◆ **PARTS OF THE EXERCISE**:
- A) According to the meditation talk, what does a teaching found in many schools of Buddhism say the awakened are awakened to?
- B) Write a continuation of the meditation talk on mindfulness, beginning right after its last sentence.

◆ **SUPPLIED TEXT**:
━━━━━━

Good morning from a quiet, cloudy San Francisco morning.

It has occurred to me over the years of practicing meditation that we can never remind ourselves too often of just how the process of mindfulness works.

The usual way of being is, "It's me in my world." It's so persistent, and it's just an assumption we make. And mindfulness is to bring attention to me and my world, but not to change it into what it should be. The outrageous proposition of mindfulness is that just how it is, is the ground of awareness. It is the content of awareness. You know, there is within us, I think through our deep dedication to practice, a strong impulse to curate it, to manage it, to influence it in a way that's more appropriate. Of course, "more appropriate" is according to me, whatever our being constructs as appropriate.

There's a teaching that persists in many schools of Buddhism that says the awakened are awakened to the workings of karmic mind. So this is our teacher. The very karmic conditioning that constructs me and my world and interacts with it, and approves and disapproves, and has the full range of feelings and memories and associations around it. This is what's being offered in the practice of awareness.

━━━━━━

◆ **GIVEN MATERIAL**:
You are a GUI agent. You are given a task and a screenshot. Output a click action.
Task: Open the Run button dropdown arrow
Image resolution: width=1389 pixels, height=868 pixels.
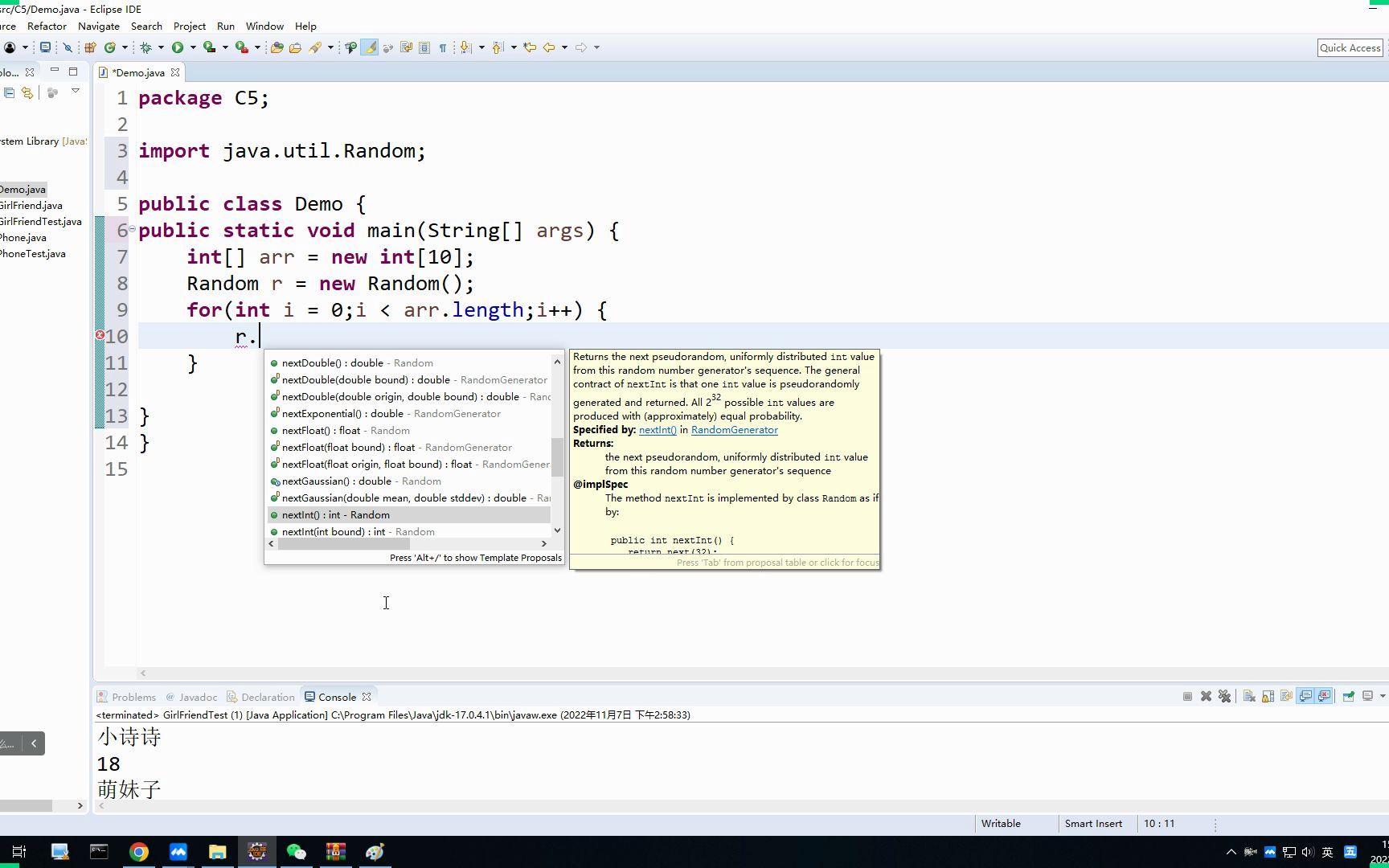click(x=193, y=47)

━━━━━━

◆ **ANSWERS TO THE EXERCISES**:
- A) The workings of karmic mind.

- B)
So with that in mind, to simply notice now this mind this morning, or this afternoon, whatever time zone. How is mind now?

And as you open in that way, can you notice a shift from me constructing something to experiencing me? The shift from the mind that has an agenda to awareness of that mind.

And sometimes we initiate that just by attending to the content, noting, acknowledging.

And as we do that, to notice: is there any impulse to curate? To nudge it over to how it should be?

I'd suggest to you this morning to let it be the wild and beautiful thing that it is. How amazing that in this moment we are the product of a lifetime. Actually, we're the product of a stream of lifetimes. We're a product of our environment, of the experiences that have shaped us. Here it is crystallized into me.

What is me right now? What's happening in mind? What's happening in the realm of emotions?

And can it be drawn into body? Can it be embodied? Can it be noticed as it reverberates through our physical being?

And as it happens, this mind conjuring up whatever it conjures up, can we allow it? Can we breathe it in? Can we allow it to be just what it is?

And can we notice the disposition of allowance? Allowing what is to be experienced. Experiencing the experience.

Me being me. Expressing being moment by moment.

Embodying the experience that's happening. Breathing it in and releasing it with the exhale.

Can mind be allowed to be exactly what it is? Can it then be held in awareness?

Embodying in the here and now whatever appears in consciousness.

Experiencing "me"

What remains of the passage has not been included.